Recently, while noticing my feet in the bathtub, I realized it has been decades since I had overheard indirect meant-to-be-overheard comments on my appearance as I walked by. Things like “I don’t like her hair” or “She should wear more makeup.”
Going about my everyday business was the equivalent of parading on a stage in front of judges at a beauty contest, though the people making those comments did not themselves appear as qualified as judges, or decent human beings, as the judge who repealed the federal mask requirement. She was deemed unqualified by the American Bar Association, and was appointed by the person previously occupying the office of president after his election loss.
I do not miss those days.
That does not, however, mean I am jumping with both feet into the celebration of cronehood, which seems to be a thing now.
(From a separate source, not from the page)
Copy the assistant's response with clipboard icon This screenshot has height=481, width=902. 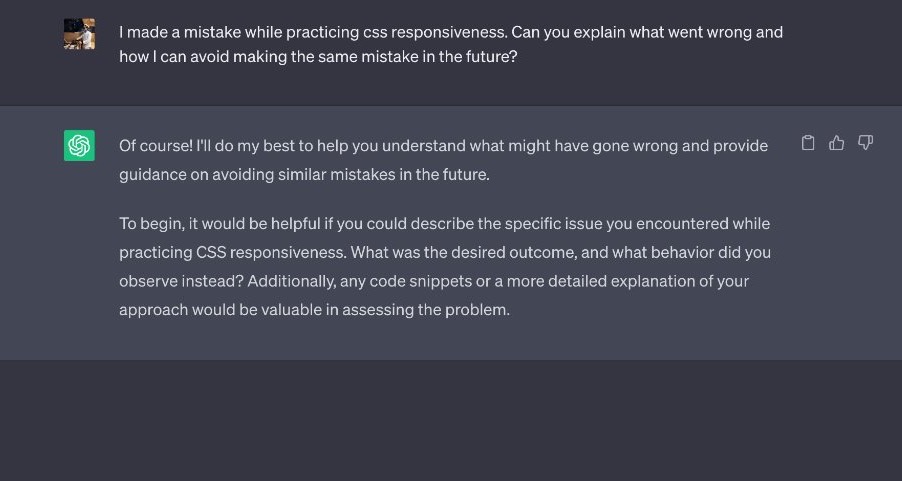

Aside from a couple of my Facebook friends who are my contemporaries, most of those celebrating are 15 years younger than me, which would make me post-crone.
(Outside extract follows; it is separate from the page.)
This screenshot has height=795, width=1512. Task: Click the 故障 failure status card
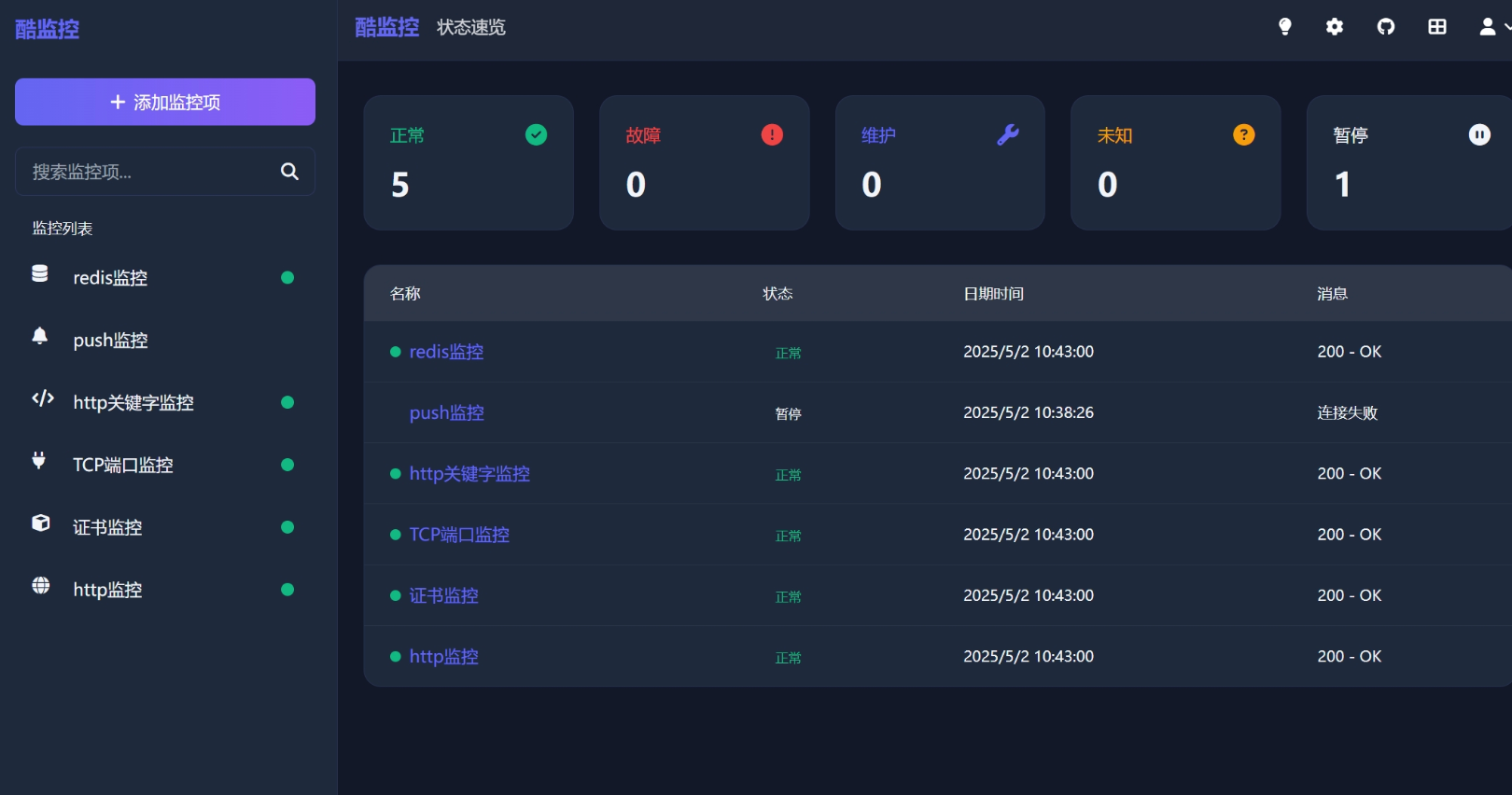click(x=704, y=162)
Maiden, mother, crone: each based upon the state of one’s reproductive organs.
None are words I wish to be identified by.
I have some objections to trying to reclaim or redefine this term, the first of which is, as an old fogey, I simply don’t like adopting new definitions of words.
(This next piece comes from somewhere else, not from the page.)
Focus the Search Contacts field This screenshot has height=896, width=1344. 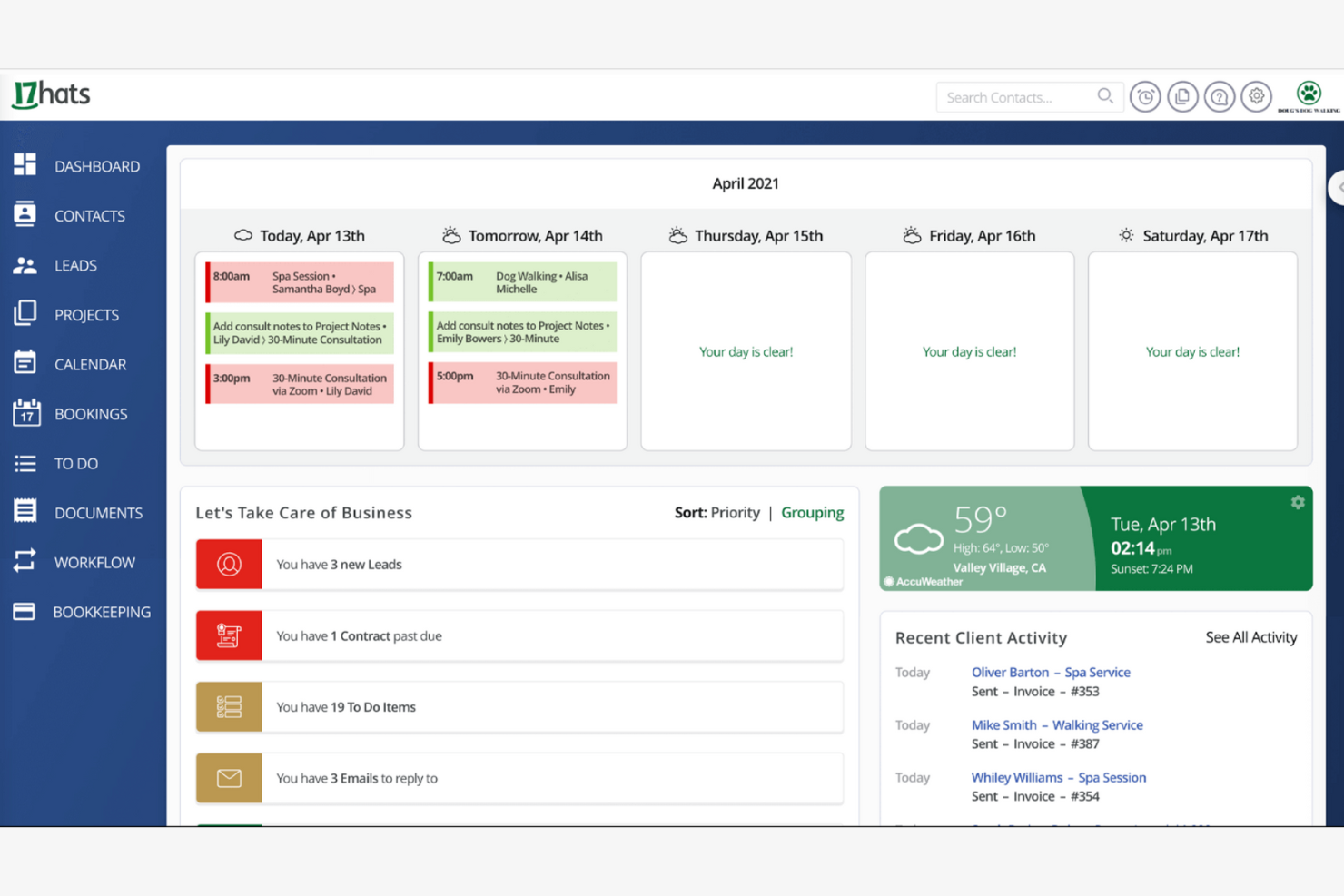point(1015,97)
If you “impact” something, in my mind (and please don’t) there had better be an extinction event afterwards; if you “align” anything, it ought to be your ducks in a row.
While languages and women’s bodies undergo changes naturally and inevitably, the recent redefinings have the marks of marketing upon them, as if coined by consultants corporations hired to “engage” employees with exciting bonding exercises such as giving all the employees plush stuffed fishes with which they are supposed to wildly gesticulate when disagreements arise, even perhaps tossing them at each other to remind them they are members of a team who should shoal together.
Having been several times through corporate consultants’ employee-engagement processes, one of which ended with every member of the team hating every other member and taught me that half my team lied through their teeth regularly, the only reason for the existence of corporate consultants I could conceive would be a way of paying some board member’s hapless nephew money which ought to have gone to the employees actually doing real work.
Which brings me to the second reason I don’t want to identify or celebrate cronehood.
As the word “corporation” arises from corpus, therefore also corpse, so “crone” comes from “Old Northern French caroigne ‘carrion, cantankerous woman’, caroonje ‘carcass, old ewe’ and Old French term Charogne, meaning corpse, carcass,” according to Google’s English dictionary via Oxford Languages.
A perhaps not fully multilingual company has named a perfume “Charogne” and describes it thusly: “CHAROGNE 100 ml - €140; Floral, Gourmand, Leathery. The skin is soft and warmed, yet in some spots almost transparent. Opalescent lily. Forsaking flirtation and prudery, the beauty reveals her inner self, daring to expose herself as she truly is, superlatively nude. It is the perfect moment. Ripe flesh awaiting to be picked. Undaunted, she casts aside the urge and it is now in complete silence that the fatal attraction operates.”
Please don’t ask me to consider myself a crone. No, thank you.
My feet, however, look as young as they ever did.